UU Perkawinan Dirubah, Sekarang Ini Dia Syarat Minimal Usia Pernikahan


Jumat,01 November 2019 - 14:44:56 WIB
UU Perkawinan Dirubah, Sekarang Ini Dia Syarat Minimal Usia Pernikahan (foto: riaubisnis)

Pertanyaan:

Yang terhormat Bapak Parlindungan. Saya bertanya, apakah benar Undang-Undang (UU) tentang Perkawinan telah dirubah, yang salah satu pasalnya menyatakan minimal usia pernikahan 19 tahun. Memangnya UU sebelumnya minimal berapa tahun? Terima kasih atas jawabannya.  

Ibu Rachmawati Sundari di Kota Jambi.

Jawaban:

Terima kasih atas pertanyaan Ibu Rachmawati Sundari di Kota Jambi kepada Kantor Hukum kami. Diakui, banyak yang belum tahu tentang persoalan ini. Sejak tanggal 15 Oktober 2019, Undang-Undang (UU) Republik Indonesia Nomor 16 Tahun 2019 tentang Perubahan Atas UU Nomor 1 Tahun 1974 tentang Perkawinan telah berlaku setelah sebelumnya disahkan Presiden Joko Widodo pada tanggal 14 Oktober 2019 di Jakarta.

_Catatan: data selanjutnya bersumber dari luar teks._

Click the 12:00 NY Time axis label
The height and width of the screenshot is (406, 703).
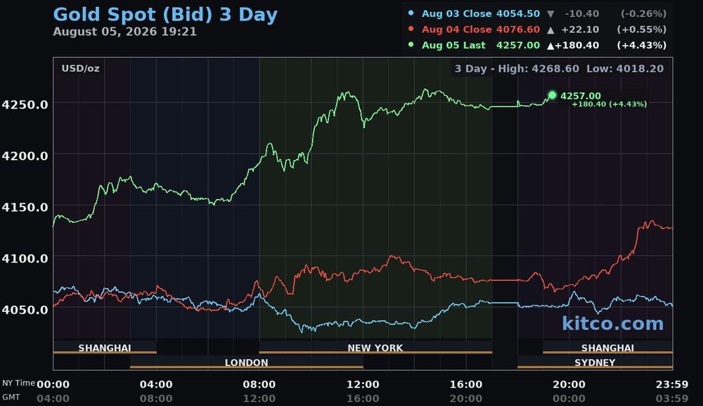pyautogui.click(x=363, y=384)
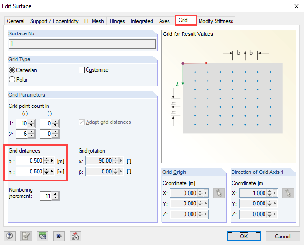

UU ini ditempatkan pada Lembaran Negara Republik Indonesia Tahun 2019 Nomor 186. Penjelasan Atas UU diundangkan dan ditempatkan dalam Tambahan Lembaran Negara Republik Indonesia Nomor 6401.

Atas Pertimbangan dalam UU Nomor 16 Tahun 2019 tentang Perubahan Atas UU 1 Tahun 1974 tentang Perkawinan adalah, bahwa negara menjamin hak warga negara untuk membentuk keluarga dan melanjutkan keturunan melalui perkawinan yang sah, menjamin hak anak atas kelangsungan hidup, tumbuh, dan berkembang serta berhak atas perlindungan dari kekerasan dan diskriminasi sebagaimana diamanatkan dalam UUD NRI Tahun 1945.

Kemudian, perkawinan pada usia anak menimbulkan dampak negatif bagi tumbuh kembang anak dan akan menyebabkan tidak terpenuhinya hak dasar anak seperti hak atas perlindungan dari kekerasan dan diskriminasi, hak sipil anak, hak kesehatan, hak pendidikan, dan hak sosial anak. Tidak hanya itu saja, lahirnya perubahan UU ini juga atas pelaksanaan Putusan Mahkamah Konstitusi Republik Indonesia Nomor 22/PUU-XV/2017 perlu melaksanakan perubahan atas ketentuan Pasal 7 Undang-Undang Nomor 1 Tahun 1974 tentang Perkawinan.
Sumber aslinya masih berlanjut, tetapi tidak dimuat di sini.